Suara.com - Sejumlah jaksa tampak bersama anggota TNI saat mendatangi Polda Metro Jaya. Kedatangan mereka disebut-sebut untuk mengambil saksi yang sedang ditahan di Direktorat Reserse Kriminal Khusus (Ditreskrimsus) Polda Metro Jaya.
Total ada empat orang dari pihak Kejaksaan Agung yang terekam berada di Polda Metro Jaya bersama para anggota TNI.
Meski telah terekam secara jelas, Kapuspenkum Kejaksaan Agung, Anang Supriatna, membantah adanya pihak Kejaksaan yang mendatangi Polda Metro Jaya.
“Enggak ada,” kata Anang, Jumat (10/7/2026).
Bantahan serupa disampaikan Kapuspen TNI Brigjen Muhammad Nas. Ia membantah adanya pengerahan anggota TNI ke Polda Metro Jaya.

“Tidak benar TNI mendatangi Polda,” kata Nas, Kamis (9/7/2026).
Kendati demikian, beredar di media sosial informasi yang menyebut ada empat orang jaksa yang ikut bersama anggota TNI mendatangi Polda Metro Jaya.

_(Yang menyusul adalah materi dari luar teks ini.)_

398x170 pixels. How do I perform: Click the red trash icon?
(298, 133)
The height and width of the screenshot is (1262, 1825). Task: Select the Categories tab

Keempat orang tersebut yakni Satria Ferry, yang saat itu terekam mengenakan kemeja safari berwarna cokelat muda.
Selanjutnya Adi Purnama, yang saat berada di Polda mengenakan rompi berwarna hitam. Adapun Luky Ferdinand Sumitro Saroinsong dan Yuliano datang ke Polda Metro Jaya dengan mengenakan kaus berwarna putih.